Enlevez ces généraux et vous verrez qu'il n'y a nul besoin de "valider" les reportages ou les directs que de vrais journalistes ou des témoins sur place procurent en permanence, et pas à partir de balcons d'hôtel. Les réseaux sociaux ne sont pas en reste. Le seul problème, c'est que dans une guerre de propagande, lorsque le politique s'absente et est remplacé par l'uniforme, le travail journalistique est noyé dans les larmes.

L'habitude est prise là pour "l'information" d'avoir des filtres que l'on rend visibles, comme pour dire "voyez que ce n'est pas de la propagande". Chaque chaîne possède son ou sa "spécialiste" identifié.e, qui se décline en "police", "justice", "politique" et j'en passe. Et, en plus des "consultant.es", ces chaînes invite des personnalités dites "de terrain", qui deviennent vite des "figures médiatiques". On a pu observer cela durant la "crise Covid", et nombre de "médecins" sont devenus des clowns de plateau, permettant à une kyrielle de charlatans d'en faire de même, en compétition, sur les réseaux sociaux.

Et comme si on n'avait pas été assez vacciné, le procédé est renouvelé avec la guerre qui se déroule en Ukraine, à la seule différence près, c'est que les militaires dits "en active" ont un strict devoir de réserve, ce dont se sont débarrassés les Dourakines.

Cela dit, tout ce barnum interroge. Où est passée la parole politique ?

Même si elle se devine au travers de la présence également sur les mêmes plateaux de "reporters de guerre" qui ne sont pas né.es de la dernière pluie, elle reste figée sur un consensus de fait très moral "la condamnation de l'invasion" et "l'aide à l'Ukraine avec ses lignes rouges".

Oui mon général, j'écris sous votre responsabilité.

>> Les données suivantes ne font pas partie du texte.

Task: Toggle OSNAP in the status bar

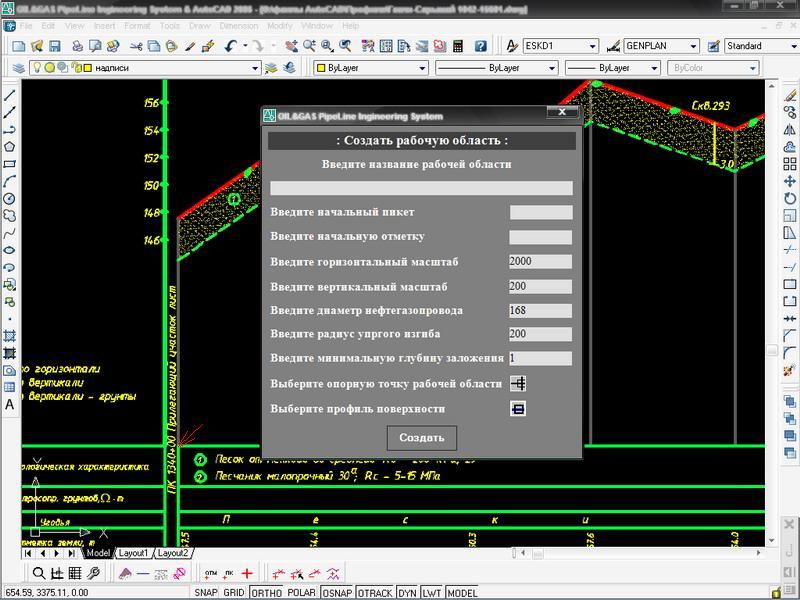Action: pyautogui.click(x=336, y=593)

Une guerre en Europe, ses conséquences en chaîne, la division internationale autour des questions d'approvisionnement alimentaire, les spéculations capitalistes sur les matières premières, la menace directe d'utilisation d'armes nucléaires, tout cela semble ici en France, aussi lointain et virtuel qu'un Dourakine de pacotille qui semble dire "on s'en occupe". Tout autant qu'on répète que la "politique extérieure" est du "domaine réservé du Président", on nous invite à faire provision de mouchoirs et à s'intéresser à "l'intérieur", toutes tendances confondues. Faites confiance à Dourakine !

Alors devons-nous nous contenter de la propagande officielle qui clame que la situation est sous contrôle, qu'il s'agit d'une guerre entre la Russie et l'Ukraine, que l'agresseur est Poutine, et que l'aide militaire massive à l'Ukraine gèlera les choses, jusqu'à négociations à la fin... Une guerre comme les autres quoi !

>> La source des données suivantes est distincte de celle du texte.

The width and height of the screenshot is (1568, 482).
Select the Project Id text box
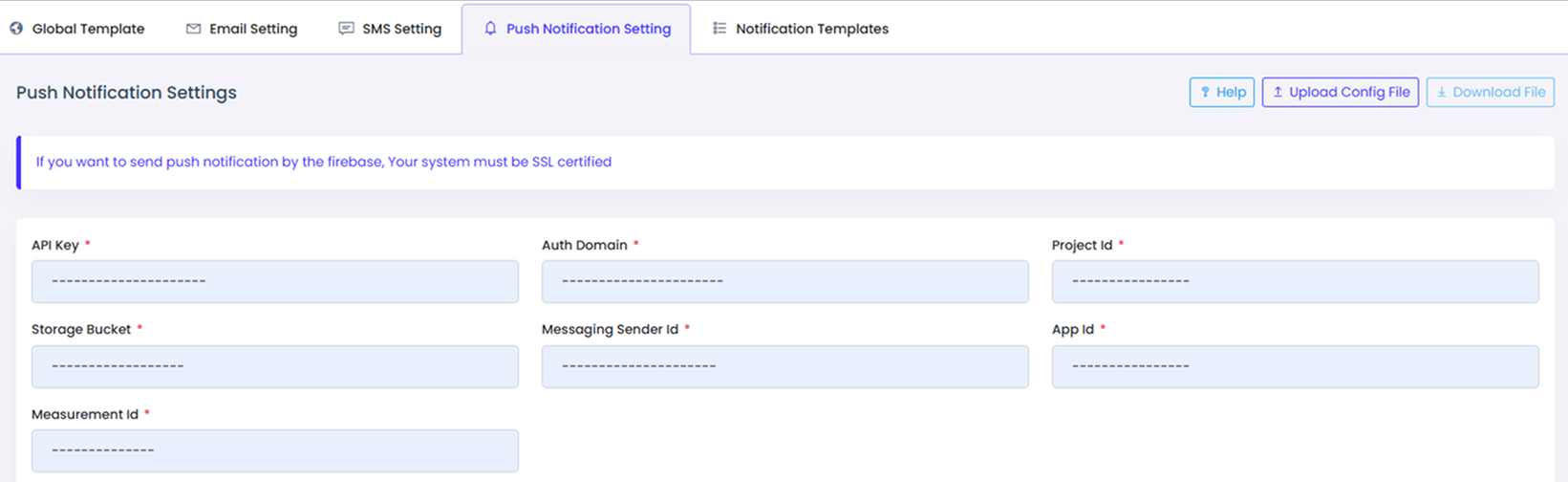pos(1296,282)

A nous d'en gérer émotionnellement les images qui sortent du cadre, les réfugié.es, les tueries. C'est la guerre.

Le gaz ? On y pense. Restons unis. "Mon général, qu'en pensez-vous"?

En fait, c'est un caporal qui a répondu et qui a dit : "Une grenade, ça dépend si elle est offensive ou défensive" et il a ajouté "ça peut prendre un certain temps avant de nous péter à la gueule".